O feriado de carnaval teve menos acidentes nas rodovias federais, mas o número de mortes aumentou, segundo balanço divulgado hoje (2) pela Polícia Rodoviária Federal (PRF). Entre 24 de fevereiro e ontem (1º), período da Operação Carnaval, foram registrados 1.696 acidentes nas rodovias federais, número 5,3% menor que no ano passado. No entanto, 140 pessoas morreram, 27 a mais que no carnaval de 2016.

Um fator que contribuiu para esse resultado foi a ocorrência de acidentes com múltiplos óbitos. O exemplo mais crítico foi em uma rodovia em Goiás, em que oito pessoas morreram em um único acidente. Apenas 11 acidentes foram responsáveis por 44 mortes, uma média de 4 mortes por ocorrência. Destes acidentes, 10 foram colisões frontais, algo que, segundo a PRF, geralmente ocorre como resultado de ultrapassagens indevidas e de excesso de velocidade.

“O aumento dos acidentes com vítimas fatais certamente foi provocado pela imprudência dos motoristas, que transitaram fazendo essa combinação letal de ultrapassagens irregulares com velocidade incompatível”, disse o coordenador de Controle Operacional da PRF, João Francisco Oliveira. “Por melhor que seja a fiscalização, as condições da rodovia e as ações de qualquer órgão governamental, o comportamento dos motoristas é o que faz o sucesso ou insucesso de qualquer operação nossa”, completou.

Segundo Oliveira, no entanto, a avaliação da PRF é que a Operação Carnaval foi positiva.
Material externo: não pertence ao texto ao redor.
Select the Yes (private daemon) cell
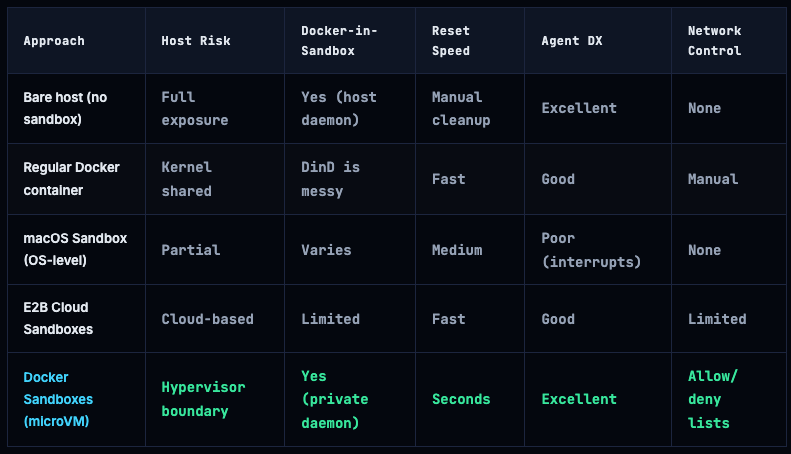This screenshot has width=791, height=454. coord(335,399)
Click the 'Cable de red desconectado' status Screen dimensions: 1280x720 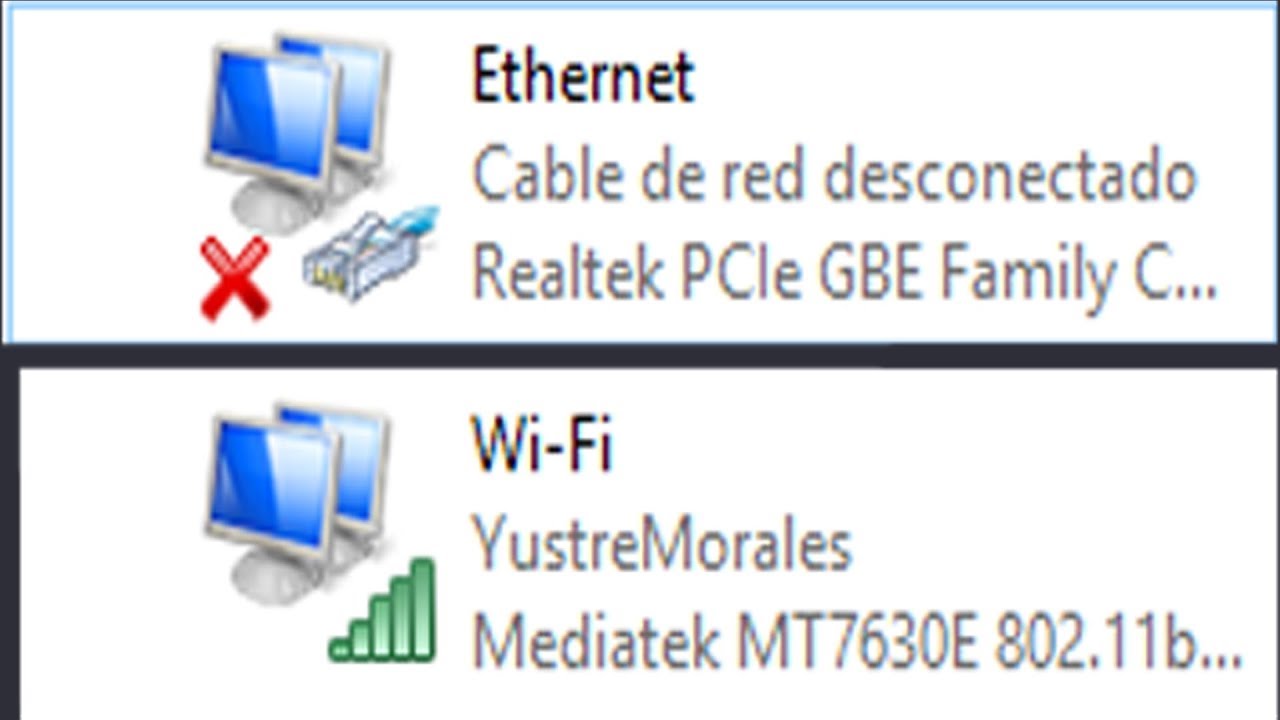click(834, 175)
Apesar do aumento do número de mortes, houve redução no número de acidentes graves, quando há feridos graves ou morte. Neste ano, foram registrados 323 acidentes graves, 18,64% a menos que em 2016.

Multas

Além disso, foram emitidas 84,8 mil autuações, mais que o dobro do carnaval passado, quando foram feitas 41,5 mil. Das mais de 80 mil autuações nos seis dias da operação deste ano, 2.019 foram por consumo de álcool e 11,8 mil por ultrapassagens irregulares. O aumento nos números se deve a um maior rigor na fiscalização e não necessariamente à maior imprudência dos condutores, segundo a PRF.
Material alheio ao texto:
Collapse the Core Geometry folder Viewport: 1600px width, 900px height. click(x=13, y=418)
“Posicionamos nossas equipes nos locais mais críticos, de forma que ficássemos presentes e disponíveis flagrando as condutas mais perigosas. Eu não tenho a sensação de ter havido aumento no consumo de bebida. A gente intensificou o número de testes com etilômetro, com objetivo de tirar de circulação os motoristas embriagados”, disse Oliveira.

Para a Operação Carnaval foram utilizadas 1,2 mil viaturas, 1,6 mil etilômetros e 200 radares portáteis. Foram fiscalizadas 222.801 pessoas e 205.137 veículos. Os mais de 98 mil testes de embriaguez com etilômetro resultaram em 214 prisões. Na área de combate ao crime, foram presas 800 pessoas e apreendidas 1,5 tonelada de maconha e quase 500 quilos de cocaína.